Legroom on Ryanair flight. Fine for my 5'9" frame and 90 minutes.

I recognize that many budget carriers fall apart in customer service when things go bad, but my flight was about as smooth as it could get. So, really, I had no complaints about the 90-minute flight. I wouldn't want to fly on this kind of carrier longer than 90 minutes, but as far as in-flight experience goes I had the same experience as any other budget carrier I've flown on in Europe.

Fine, not memorable, and did the job. That is all I ask for with a cheap ticket.

The True Cost of Our Ryanair Tickets

My inflight entertainment was laughing at this safety card.

All things being equal, our Ryanair tickets were listed at being around $30 each, but after of the extras purchased as mentioned above our overall flight cost just over $80. More than double.

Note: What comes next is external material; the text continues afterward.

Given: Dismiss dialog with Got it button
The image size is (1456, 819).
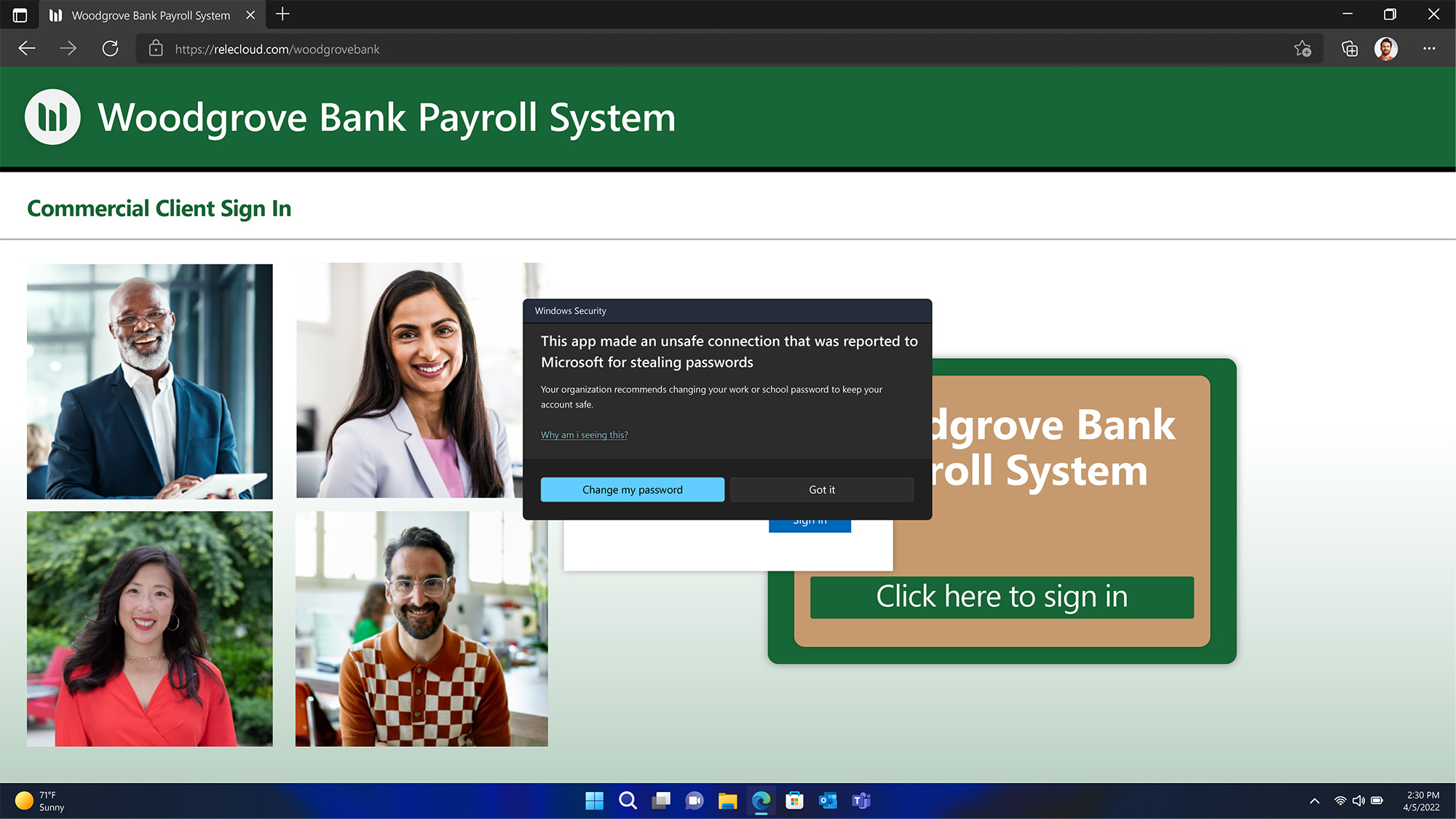Looking at the screenshot, I should (x=821, y=490).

I look at this in two different ways.

First, even though $30 sounds amazing, a 90-minute flight from Sicily to Rome for $80 is still a fantastic deal. The extras for 20kg of luggage, seat assignments, and upgraded hand luggage was a literal small price to pay that still made the flight economical compared to other carriers. By booking extras in advance we mitigated any surprise at the airport (often with fees significantly higher than our overall price as mentioned above) and made the overall journey seamless. 

To put this one bluntly, I've been on trains in Europe that cost more than a Ryanair flight for similar distances, so the more than 2x multiplier with fees still made this reasonable overall. You could complain about the fees, or you could recognize the value even when factoring them in and move on. I chose the latter.

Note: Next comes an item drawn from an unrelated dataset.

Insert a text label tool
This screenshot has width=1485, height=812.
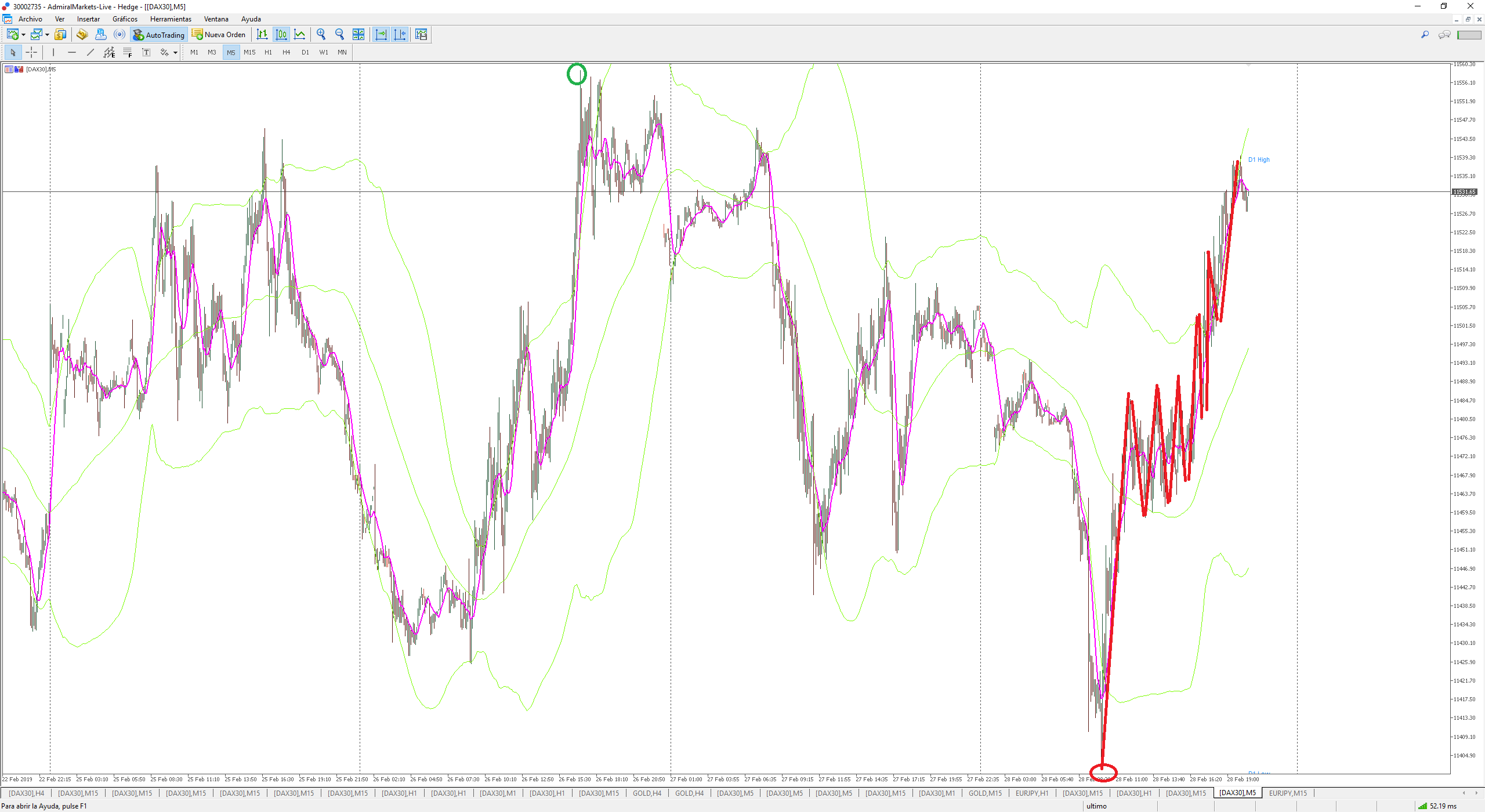146,53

Second, it was simply a 90-minute flight. If you are flying a budget carrier on a three or four hour trip across Europe, you're setting yourself up for disappointment and frustration. I'll take budget carriers any day of the week if its 90 minutes or less, but when it comes to service they all have similar limitations. 

Expect them, deal with it, and move on. Otherwise, pay for whatever upgrade you need in advance, or purchase a significantly more expensive ticket on a global carrier if you desire more than basic comforts.

Overall, I really had no complaints about our Ryanair experience. I found the airline to be not much different than other European budget airlines (like easyJet that we took to when flying from Venice to Sicily a few days prior). Sure, Ryanair has more fee categories to consider, but if you're going to be going for that $30 (or is that $80) ticket, well, you'll do well by researching what you need specifically before hitting buy.

Doing that will go a long way in ensuring you have the best experience. But as with all things budget airlines, whether you do this is solely up to you.